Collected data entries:
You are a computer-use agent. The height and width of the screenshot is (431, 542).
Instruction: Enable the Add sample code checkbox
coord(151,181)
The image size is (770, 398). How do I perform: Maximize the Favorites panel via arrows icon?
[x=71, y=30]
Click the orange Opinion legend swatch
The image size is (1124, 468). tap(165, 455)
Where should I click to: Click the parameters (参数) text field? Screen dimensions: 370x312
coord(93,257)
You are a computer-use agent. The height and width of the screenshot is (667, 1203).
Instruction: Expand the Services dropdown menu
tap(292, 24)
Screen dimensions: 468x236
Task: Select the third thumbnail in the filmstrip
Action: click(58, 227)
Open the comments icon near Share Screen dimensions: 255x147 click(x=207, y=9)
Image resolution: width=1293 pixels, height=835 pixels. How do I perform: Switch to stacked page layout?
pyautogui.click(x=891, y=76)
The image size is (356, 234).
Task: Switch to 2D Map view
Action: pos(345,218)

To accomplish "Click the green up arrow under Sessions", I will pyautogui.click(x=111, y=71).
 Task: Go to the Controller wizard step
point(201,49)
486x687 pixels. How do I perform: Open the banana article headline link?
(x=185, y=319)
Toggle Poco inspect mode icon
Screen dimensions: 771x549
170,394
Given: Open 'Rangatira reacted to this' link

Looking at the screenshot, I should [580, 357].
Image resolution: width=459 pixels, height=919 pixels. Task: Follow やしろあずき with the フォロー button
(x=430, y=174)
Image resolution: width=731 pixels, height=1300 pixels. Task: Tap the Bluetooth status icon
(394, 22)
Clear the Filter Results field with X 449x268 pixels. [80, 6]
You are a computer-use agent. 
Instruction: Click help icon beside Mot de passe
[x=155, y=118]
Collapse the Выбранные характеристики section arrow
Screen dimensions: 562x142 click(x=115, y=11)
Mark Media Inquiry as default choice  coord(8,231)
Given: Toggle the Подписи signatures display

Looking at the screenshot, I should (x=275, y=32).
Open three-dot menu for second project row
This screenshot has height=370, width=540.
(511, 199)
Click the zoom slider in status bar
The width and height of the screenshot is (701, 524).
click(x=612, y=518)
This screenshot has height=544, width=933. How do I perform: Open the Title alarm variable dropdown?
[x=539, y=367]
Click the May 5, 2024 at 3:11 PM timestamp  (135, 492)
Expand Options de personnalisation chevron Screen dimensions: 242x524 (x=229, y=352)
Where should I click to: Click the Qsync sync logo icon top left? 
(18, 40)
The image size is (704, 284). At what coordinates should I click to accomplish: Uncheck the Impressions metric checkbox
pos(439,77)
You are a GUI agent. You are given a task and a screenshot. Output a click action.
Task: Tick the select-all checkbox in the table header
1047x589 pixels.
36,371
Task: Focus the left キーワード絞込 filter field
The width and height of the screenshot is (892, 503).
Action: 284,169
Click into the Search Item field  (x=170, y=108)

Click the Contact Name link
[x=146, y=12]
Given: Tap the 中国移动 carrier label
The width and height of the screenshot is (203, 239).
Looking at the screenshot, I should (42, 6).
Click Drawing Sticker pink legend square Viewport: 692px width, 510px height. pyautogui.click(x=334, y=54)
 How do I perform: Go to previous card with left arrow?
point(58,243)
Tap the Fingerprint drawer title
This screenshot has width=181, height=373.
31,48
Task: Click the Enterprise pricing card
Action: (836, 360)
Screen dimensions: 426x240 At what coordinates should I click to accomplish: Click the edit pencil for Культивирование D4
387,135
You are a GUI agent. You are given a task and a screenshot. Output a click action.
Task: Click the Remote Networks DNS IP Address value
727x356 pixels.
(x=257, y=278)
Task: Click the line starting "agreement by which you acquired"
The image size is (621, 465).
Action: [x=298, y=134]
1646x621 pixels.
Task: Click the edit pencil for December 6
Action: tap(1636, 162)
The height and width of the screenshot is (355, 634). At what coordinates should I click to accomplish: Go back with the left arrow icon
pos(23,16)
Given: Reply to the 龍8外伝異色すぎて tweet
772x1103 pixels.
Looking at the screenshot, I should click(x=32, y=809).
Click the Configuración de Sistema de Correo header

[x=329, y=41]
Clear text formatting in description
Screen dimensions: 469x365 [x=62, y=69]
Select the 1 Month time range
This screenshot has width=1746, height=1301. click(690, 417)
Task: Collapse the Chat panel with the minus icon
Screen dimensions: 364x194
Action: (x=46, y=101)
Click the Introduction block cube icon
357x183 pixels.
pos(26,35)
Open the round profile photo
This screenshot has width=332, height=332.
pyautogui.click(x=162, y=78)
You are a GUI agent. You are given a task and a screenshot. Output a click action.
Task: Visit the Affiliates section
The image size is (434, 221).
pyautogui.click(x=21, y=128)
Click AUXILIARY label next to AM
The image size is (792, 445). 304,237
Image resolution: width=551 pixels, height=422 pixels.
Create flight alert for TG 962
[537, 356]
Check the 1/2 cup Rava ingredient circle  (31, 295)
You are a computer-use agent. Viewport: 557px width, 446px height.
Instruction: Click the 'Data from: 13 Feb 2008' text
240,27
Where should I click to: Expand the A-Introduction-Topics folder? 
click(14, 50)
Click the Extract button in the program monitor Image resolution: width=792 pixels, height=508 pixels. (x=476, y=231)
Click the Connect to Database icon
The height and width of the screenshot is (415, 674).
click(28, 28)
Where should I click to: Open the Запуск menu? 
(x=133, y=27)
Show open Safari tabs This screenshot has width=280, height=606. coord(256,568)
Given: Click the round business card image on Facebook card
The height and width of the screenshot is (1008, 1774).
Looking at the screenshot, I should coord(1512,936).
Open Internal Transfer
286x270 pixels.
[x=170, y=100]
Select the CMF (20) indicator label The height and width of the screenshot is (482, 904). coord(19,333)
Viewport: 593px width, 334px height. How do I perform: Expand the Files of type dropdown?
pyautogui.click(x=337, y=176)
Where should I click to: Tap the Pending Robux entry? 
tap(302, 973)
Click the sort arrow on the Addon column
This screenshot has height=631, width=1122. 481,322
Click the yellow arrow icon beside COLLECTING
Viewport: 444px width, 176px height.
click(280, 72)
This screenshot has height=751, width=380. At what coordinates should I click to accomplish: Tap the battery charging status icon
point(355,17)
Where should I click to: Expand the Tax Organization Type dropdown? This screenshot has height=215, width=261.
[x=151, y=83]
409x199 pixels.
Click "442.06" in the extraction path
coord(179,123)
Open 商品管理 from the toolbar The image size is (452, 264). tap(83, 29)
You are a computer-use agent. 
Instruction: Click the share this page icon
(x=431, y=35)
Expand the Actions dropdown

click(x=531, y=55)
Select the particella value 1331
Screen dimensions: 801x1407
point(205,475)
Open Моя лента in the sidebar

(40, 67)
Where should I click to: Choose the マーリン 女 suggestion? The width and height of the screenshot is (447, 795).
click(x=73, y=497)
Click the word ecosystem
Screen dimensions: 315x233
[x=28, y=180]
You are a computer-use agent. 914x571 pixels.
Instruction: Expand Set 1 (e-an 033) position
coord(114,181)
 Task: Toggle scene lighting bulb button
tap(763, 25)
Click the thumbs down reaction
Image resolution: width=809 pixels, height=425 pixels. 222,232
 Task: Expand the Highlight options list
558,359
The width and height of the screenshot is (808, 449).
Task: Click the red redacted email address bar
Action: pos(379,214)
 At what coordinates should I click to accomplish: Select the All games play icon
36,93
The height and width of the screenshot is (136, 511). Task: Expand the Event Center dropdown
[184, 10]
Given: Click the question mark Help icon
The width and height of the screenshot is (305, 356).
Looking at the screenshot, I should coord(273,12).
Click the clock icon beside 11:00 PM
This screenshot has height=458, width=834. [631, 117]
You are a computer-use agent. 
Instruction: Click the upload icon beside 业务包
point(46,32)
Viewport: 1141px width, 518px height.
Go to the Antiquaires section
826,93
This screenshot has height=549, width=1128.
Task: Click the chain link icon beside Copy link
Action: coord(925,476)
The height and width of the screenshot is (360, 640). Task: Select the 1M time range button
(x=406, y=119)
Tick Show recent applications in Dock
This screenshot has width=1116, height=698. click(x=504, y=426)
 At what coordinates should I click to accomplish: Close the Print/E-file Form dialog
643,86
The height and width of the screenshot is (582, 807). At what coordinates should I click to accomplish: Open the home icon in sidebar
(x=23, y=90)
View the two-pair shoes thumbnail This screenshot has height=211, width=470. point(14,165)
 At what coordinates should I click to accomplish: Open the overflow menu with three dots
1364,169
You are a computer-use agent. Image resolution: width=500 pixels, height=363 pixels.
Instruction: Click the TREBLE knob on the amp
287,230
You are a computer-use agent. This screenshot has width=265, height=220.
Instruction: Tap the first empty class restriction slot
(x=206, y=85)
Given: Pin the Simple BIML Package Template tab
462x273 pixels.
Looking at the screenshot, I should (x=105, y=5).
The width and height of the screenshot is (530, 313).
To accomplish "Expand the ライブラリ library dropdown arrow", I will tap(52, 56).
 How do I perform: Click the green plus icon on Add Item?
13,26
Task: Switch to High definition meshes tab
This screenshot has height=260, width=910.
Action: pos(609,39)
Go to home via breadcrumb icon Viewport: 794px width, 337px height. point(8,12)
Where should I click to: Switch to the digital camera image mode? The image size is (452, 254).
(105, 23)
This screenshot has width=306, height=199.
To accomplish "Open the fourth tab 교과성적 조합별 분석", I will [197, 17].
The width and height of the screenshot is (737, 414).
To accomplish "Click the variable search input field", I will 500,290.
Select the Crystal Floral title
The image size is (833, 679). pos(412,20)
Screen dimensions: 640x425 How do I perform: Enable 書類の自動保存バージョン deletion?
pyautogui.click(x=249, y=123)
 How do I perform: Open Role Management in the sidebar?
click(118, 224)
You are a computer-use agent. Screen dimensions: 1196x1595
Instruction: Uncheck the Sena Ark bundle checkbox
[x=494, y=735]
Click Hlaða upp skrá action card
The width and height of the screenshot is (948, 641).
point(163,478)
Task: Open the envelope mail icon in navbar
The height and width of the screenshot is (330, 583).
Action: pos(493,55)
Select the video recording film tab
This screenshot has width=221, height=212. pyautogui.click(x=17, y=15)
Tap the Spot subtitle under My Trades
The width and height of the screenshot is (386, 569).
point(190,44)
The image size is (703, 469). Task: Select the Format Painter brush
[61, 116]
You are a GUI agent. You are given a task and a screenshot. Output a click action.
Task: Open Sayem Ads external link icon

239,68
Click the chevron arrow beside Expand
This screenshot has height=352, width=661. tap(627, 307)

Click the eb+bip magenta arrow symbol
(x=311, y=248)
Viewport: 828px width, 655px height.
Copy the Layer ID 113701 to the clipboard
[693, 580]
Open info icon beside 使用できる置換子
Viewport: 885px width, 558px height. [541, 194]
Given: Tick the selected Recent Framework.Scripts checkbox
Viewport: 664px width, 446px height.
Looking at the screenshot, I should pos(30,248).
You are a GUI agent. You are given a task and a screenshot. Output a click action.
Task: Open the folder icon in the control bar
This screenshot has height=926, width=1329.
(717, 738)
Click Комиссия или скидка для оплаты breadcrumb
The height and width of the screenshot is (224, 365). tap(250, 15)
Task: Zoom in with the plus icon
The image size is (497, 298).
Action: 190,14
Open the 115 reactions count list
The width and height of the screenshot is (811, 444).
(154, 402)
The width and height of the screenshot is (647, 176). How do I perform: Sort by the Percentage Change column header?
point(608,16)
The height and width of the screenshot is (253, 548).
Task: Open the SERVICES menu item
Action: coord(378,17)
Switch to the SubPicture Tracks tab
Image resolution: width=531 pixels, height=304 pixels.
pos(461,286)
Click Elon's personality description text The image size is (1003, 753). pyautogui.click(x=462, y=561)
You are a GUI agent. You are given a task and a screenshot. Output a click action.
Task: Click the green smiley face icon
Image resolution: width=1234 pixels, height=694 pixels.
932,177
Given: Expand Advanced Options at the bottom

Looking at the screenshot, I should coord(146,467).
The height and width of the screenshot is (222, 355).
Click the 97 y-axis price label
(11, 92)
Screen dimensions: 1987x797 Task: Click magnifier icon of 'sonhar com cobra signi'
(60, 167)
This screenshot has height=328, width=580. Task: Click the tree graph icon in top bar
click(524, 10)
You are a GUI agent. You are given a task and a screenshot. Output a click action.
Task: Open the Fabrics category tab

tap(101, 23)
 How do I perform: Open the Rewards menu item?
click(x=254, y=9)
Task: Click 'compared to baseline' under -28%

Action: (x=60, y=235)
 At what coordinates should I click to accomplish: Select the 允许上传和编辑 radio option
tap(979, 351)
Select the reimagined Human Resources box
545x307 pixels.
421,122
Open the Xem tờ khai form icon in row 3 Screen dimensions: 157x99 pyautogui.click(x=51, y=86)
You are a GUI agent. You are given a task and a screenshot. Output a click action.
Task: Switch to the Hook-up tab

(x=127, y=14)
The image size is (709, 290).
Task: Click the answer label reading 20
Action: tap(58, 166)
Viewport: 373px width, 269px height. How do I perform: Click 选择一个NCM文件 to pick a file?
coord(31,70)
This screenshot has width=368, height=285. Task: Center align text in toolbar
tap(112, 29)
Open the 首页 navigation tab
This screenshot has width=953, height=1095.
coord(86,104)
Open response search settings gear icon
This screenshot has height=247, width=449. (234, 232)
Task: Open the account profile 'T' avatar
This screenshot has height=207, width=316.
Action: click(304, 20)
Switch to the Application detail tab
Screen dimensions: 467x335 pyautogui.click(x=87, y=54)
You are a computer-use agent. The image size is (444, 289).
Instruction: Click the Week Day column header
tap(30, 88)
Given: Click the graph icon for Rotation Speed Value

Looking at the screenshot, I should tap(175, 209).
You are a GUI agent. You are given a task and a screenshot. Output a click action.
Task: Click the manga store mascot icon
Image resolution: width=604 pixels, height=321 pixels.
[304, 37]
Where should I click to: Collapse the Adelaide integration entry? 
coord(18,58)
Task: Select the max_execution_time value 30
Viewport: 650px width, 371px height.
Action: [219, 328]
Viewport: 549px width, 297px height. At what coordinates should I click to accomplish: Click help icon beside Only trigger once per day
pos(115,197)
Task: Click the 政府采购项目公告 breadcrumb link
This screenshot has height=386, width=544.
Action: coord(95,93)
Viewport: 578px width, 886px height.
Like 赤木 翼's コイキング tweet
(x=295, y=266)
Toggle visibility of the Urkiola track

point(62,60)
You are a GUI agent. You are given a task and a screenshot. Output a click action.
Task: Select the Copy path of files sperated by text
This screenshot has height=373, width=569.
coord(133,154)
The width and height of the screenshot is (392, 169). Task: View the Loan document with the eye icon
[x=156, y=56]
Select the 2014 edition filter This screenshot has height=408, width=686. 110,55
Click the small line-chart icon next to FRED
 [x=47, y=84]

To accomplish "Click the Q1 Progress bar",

TO DO: Transcribe the records above exactly, from the opening line down to and including the line with "Mark Media Inquiry".

COMPLETED EXERCISE:
You are a computer-use agent. The height and width of the screenshot is (431, 542).
Instruction: Enable the Add sample code checkbox
coord(151,181)
The image size is (770, 398). How do I perform: Maximize the Favorites panel via arrows icon?
[x=71, y=30]
Click the orange Opinion legend swatch
The image size is (1124, 468). tap(165, 455)
Where should I click to: Click the parameters (参数) text field? Screen dimensions: 370x312
coord(93,257)
You are a computer-use agent. The height and width of the screenshot is (667, 1203).
Instruction: Expand the Services dropdown menu
tap(292, 24)
Screen dimensions: 468x236
Task: Select the third thumbnail in the filmstrip
Action: click(58, 227)
Open the comments icon near Share Screen dimensions: 255x147 click(x=207, y=9)
Image resolution: width=1293 pixels, height=835 pixels. How do I perform: Switch to stacked page layout?
pyautogui.click(x=891, y=76)
The image size is (356, 234).
Task: Switch to 2D Map view
Action: pos(345,218)

To accomplish "Click the green up arrow under Sessions", I will pyautogui.click(x=111, y=71).
 Task: Go to the Controller wizard step
point(201,49)
486x687 pixels. How do I perform: Open the banana article headline link?
(x=185, y=319)
Toggle Poco inspect mode icon
Screen dimensions: 771x549
170,394
Given: Open 'Rangatira reacted to this' link

Looking at the screenshot, I should [580, 357].
Image resolution: width=459 pixels, height=919 pixels. Task: Follow やしろあずき with the フォロー button
(x=430, y=174)
Image resolution: width=731 pixels, height=1300 pixels. Task: Tap the Bluetooth status icon
(394, 22)
Clear the Filter Results field with X 449x268 pixels. [80, 6]
You are a computer-use agent. 
Instruction: Click help icon beside Mot de passe
[x=155, y=118]
Collapse the Выбранные характеристики section arrow
Screen dimensions: 562x142 click(x=115, y=11)
Mark Media Inquiry as default choice  coord(8,231)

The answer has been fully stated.